### Task to complete
The answer must be one number: how many lines of the records contain "computer".

### Listed entries

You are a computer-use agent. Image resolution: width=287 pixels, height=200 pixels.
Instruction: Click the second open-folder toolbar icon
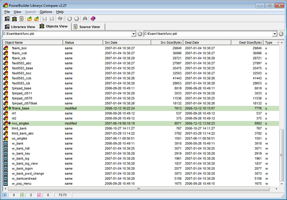(36, 19)
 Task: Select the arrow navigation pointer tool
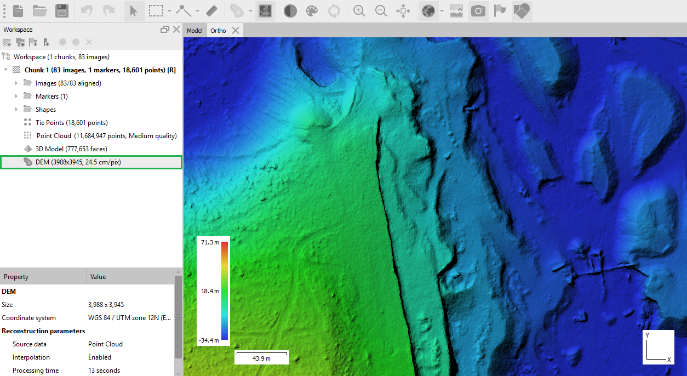[133, 11]
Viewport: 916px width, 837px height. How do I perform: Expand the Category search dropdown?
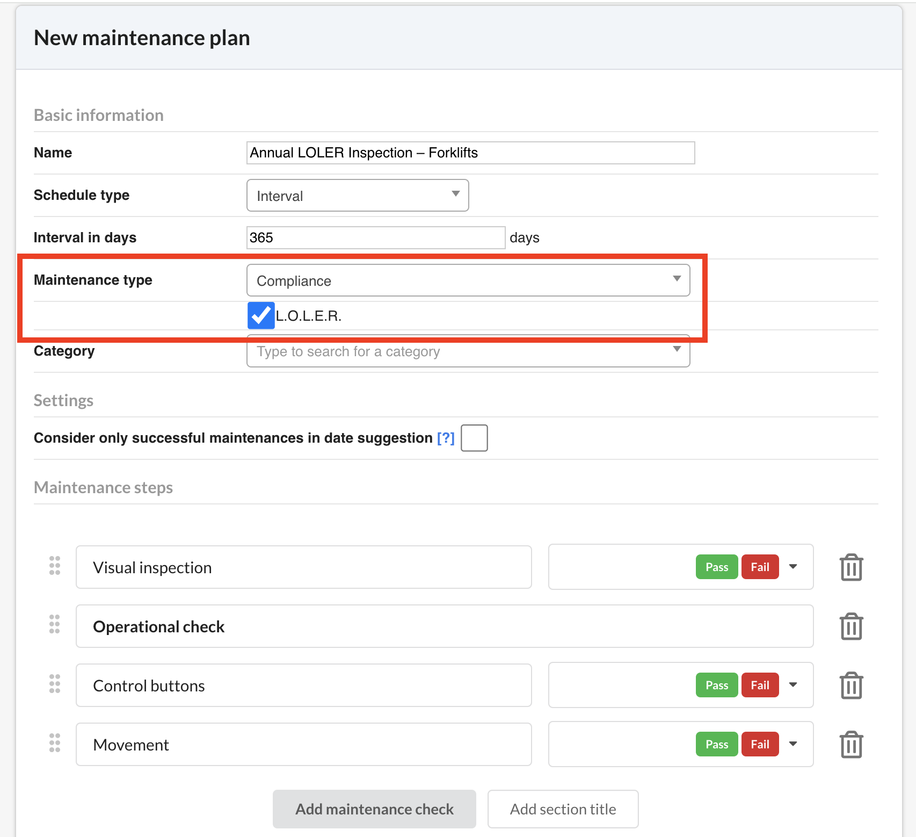click(x=468, y=351)
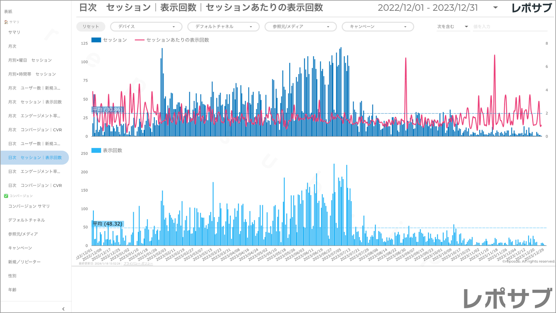Select コンバージョン サマリ in the sidebar
The height and width of the screenshot is (313, 556).
coord(29,206)
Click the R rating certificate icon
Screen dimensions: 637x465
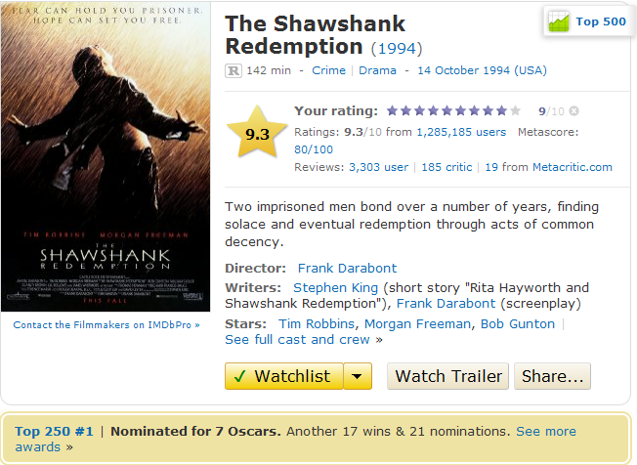[234, 70]
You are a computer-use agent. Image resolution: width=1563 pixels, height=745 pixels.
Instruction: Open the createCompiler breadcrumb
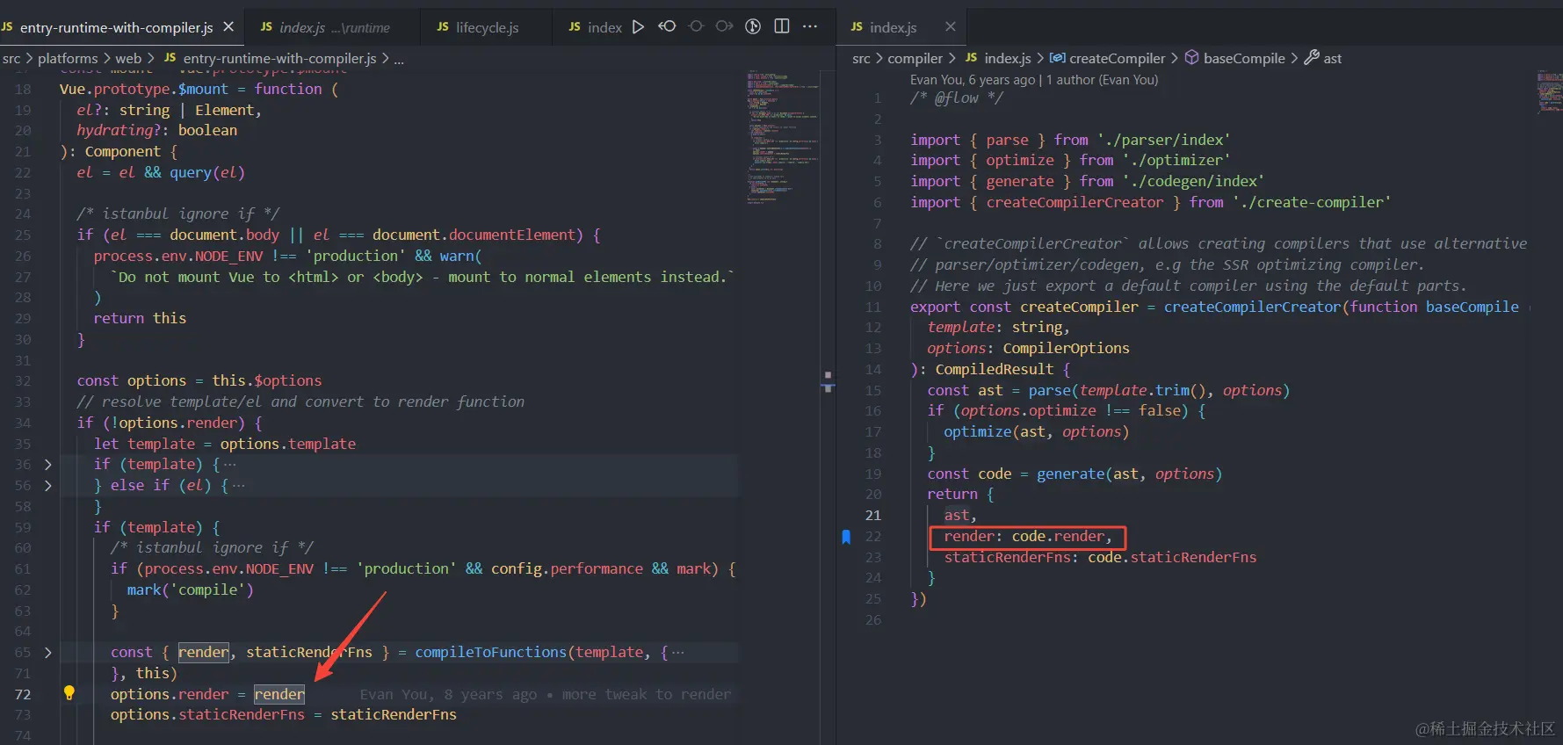coord(1117,58)
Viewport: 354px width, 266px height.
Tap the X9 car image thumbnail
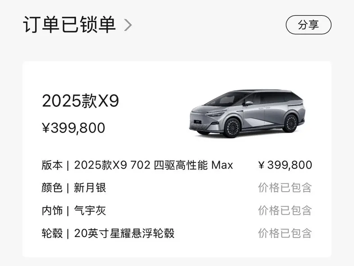coord(247,114)
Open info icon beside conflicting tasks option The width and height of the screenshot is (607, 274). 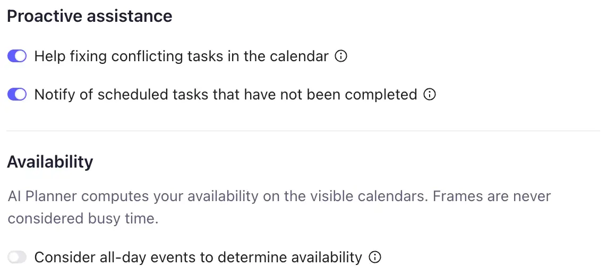[x=341, y=56]
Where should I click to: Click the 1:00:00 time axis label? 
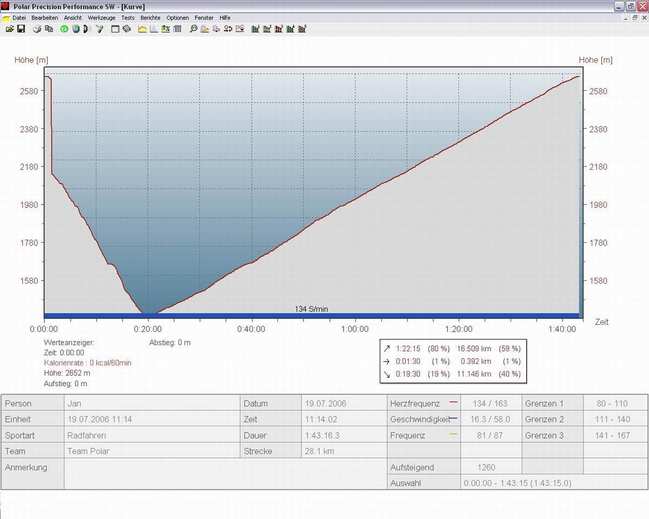click(355, 329)
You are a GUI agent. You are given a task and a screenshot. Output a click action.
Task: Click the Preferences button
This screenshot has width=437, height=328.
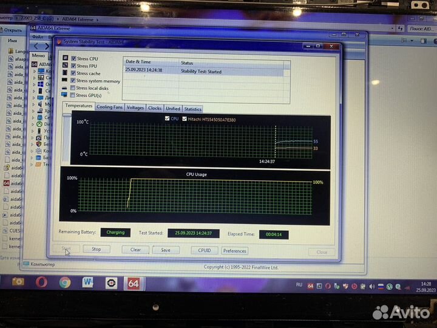tap(234, 250)
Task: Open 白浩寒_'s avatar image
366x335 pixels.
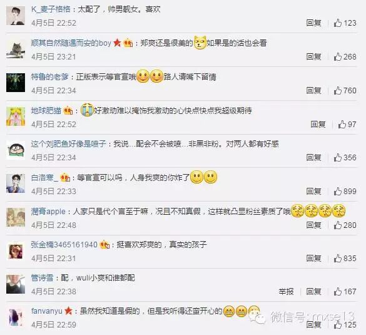Action: [x=16, y=183]
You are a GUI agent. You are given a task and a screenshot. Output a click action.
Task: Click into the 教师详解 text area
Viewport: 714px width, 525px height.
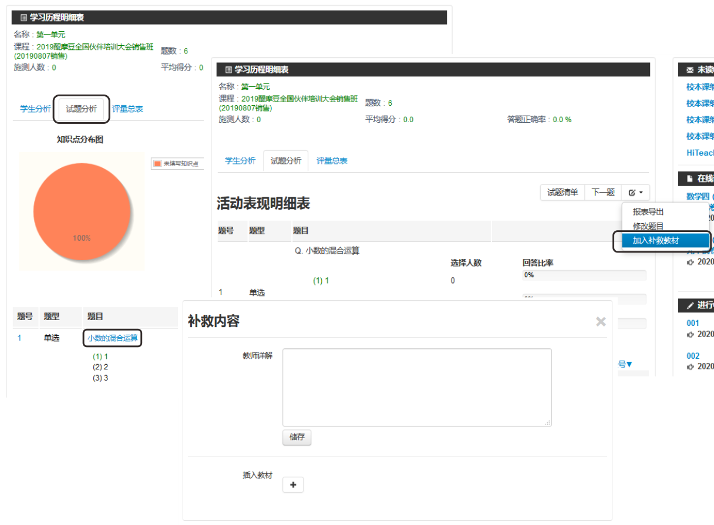click(x=417, y=387)
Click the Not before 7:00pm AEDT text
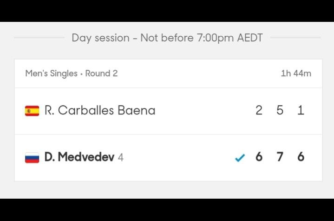 click(x=202, y=38)
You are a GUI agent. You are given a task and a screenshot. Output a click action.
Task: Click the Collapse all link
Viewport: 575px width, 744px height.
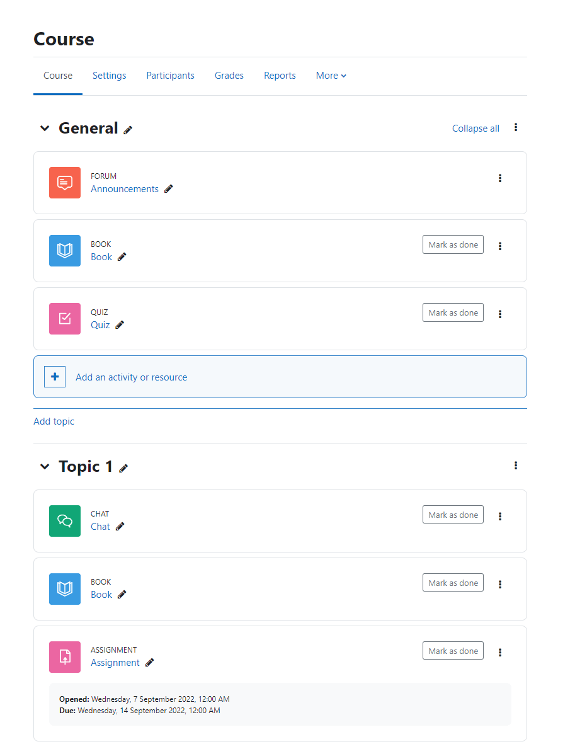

### Finished task
2